Mereka kemudian melanjutkan ritual mandi, setelah itu bersiap-siap ke sekolah.

Keduanya sudah memakai seragam lengkap bersama dengan sepatu mereka. Nara sedang menggunakan haid dryer untuk rambut... nya? Yang terlihat berantakan.

"Enji, sejak kapan lo terakhir keramas?" Pertanyaan itu keluar dari mulut Nara.

Enji menoleh dengan pelan. "Ehehe, em... kemarin? Em... tiga hari yang lalu," balasnya cengengesan.

Nara mendelik.

Setelah itu, Enji mengaca di cermin full body yang ada di sana. Ia memperhatikan tubuh... nya?

"Hee, keren, Nara! Liat tubuh cantik ini. Nggak nyangka, sekarang gue jadi kakak gue, wajahnya juga cantikk," gumamnya.

Kemudian, Enji segera mengambil tas ranselnya, lalu memakainya dan segera bergegas ke sekolah. Nara yang melihat itu langsung berteriak. "Yak, Enji sisir rambut dulu setidaknya, Enji!" Enji mengabaikan teriakan kakaknya itu. "Ah bodo amat, besok aja!" Balasnya.

Nara melongo mendengar penuturan sang adik. Setelah itu, ia menyelesaikan aktifitasnya dan bergegas untuk pergi ke sekolah.

_The Miracle_

Enji menatap gerbang yang masih terbuka lebar itu. Ia menggenggam erat tali ranselnya. "Ayo Enji, lo pasti bisa!" Ujarnya menyemangati dirinya sendiri. Ia menghela nafas panjang, lalu melangkahkan kaki jenjangnya memasuki sekolah.

Ia mulai memasuki kawasan sekolah dengan binar yang terpampang jelas di wajahnya.

Kini, gadis itu perlahan melangkah memasuki ruang kelas Nara. Ia baru ingat kalau kakaknya itu duduk dengan Rayn.

Ia berjalan pelan, dan duduk di samping Rayn dengan pipi bersemu, serta senyuman yang tak pernah luntur dari wajah gadis itu.

Edgar merasa aneh dengan perilaku Nara yang tak biasanya. Biasanya, gadis itu hanya akan berjalan santai dan tenang, cenderung diam juga.

Tiba-tiba ia teringat akan saat ia pertama kali tak sengaja melihat Enji terjatuh.

Ketika gadis itu mengatakan ingin menjadi kakaknya.

"Ih, gue pengen banget jadi kakak gue!"

Sedari tadi, Enji terus menatap wajah Rayn dari samping. Lelaki itu merasa aneh dengan sikap Nara sejak gadis itu datang.

"Wahh lihatlah ini, tampan banget! Bersinar!"

Gadis yang sekarang ini tengah duduk di sampingnya, bersikap tak seperti biasanya. Ia kemudian berbalik menatap Enji, membuat gadis itu salah singkah.

"Kenapa?" Tanya Rayn.

Aha! Enji mengeluarkan sekotak susu rasa cokelat dan memberikannya kepada Rayn. "Apa ini?" Tanyanya.

"Ah... susu kotak," balas Enji.

"Gue tau, maksudnya kenapa lo kasih ke gue?"

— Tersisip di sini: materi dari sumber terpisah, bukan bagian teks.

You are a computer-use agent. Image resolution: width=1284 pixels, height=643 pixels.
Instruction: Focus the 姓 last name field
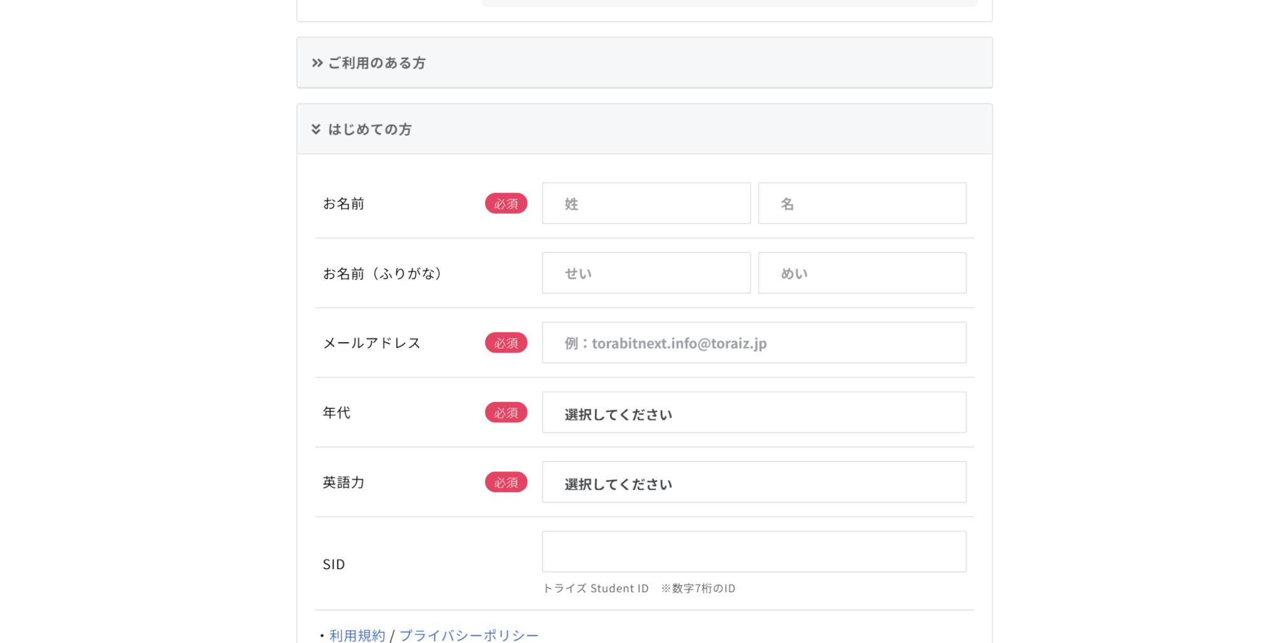pyautogui.click(x=646, y=204)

"Gapapa, pengen ngasih aja, minum aja, enak kok," jawab Enji.

Tiba-tiba ada yang merangkul Enji. Ia merupakan sahabat dari kakaknya, Nara. "Nara, kan gue kasih susu ini buat lo, kok malah lo kasih ke Rayn sih?" Tanyanya. Mila mengambil kembali susu kotak itu dan memberikan kembali kepada Enji

Enji menjadi gelagapan. "Ah itu... maaf," Mila merasa aneh dengan sikap gadis itu.

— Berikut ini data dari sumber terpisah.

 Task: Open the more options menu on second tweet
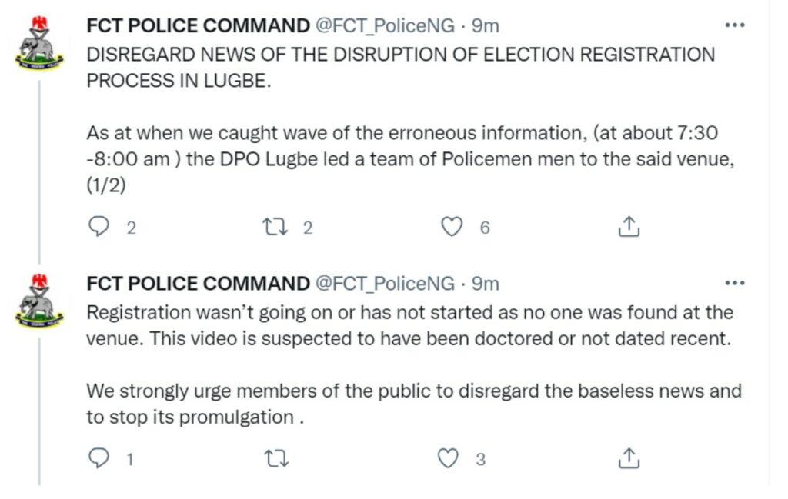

"Anak-anak, kembali ke tempat duduk masing-masing, tidak dengar bel masuk hah!" Guru tiba-tiba masuk kelas, membuat Mila segera kembali ke kelasny yang ada di seberang.

Rayn kemudian kembali berbicara pelan. "Nanti pas istirahat, gue mau ngomong sama lo," ujarnya. Enji mengangguk.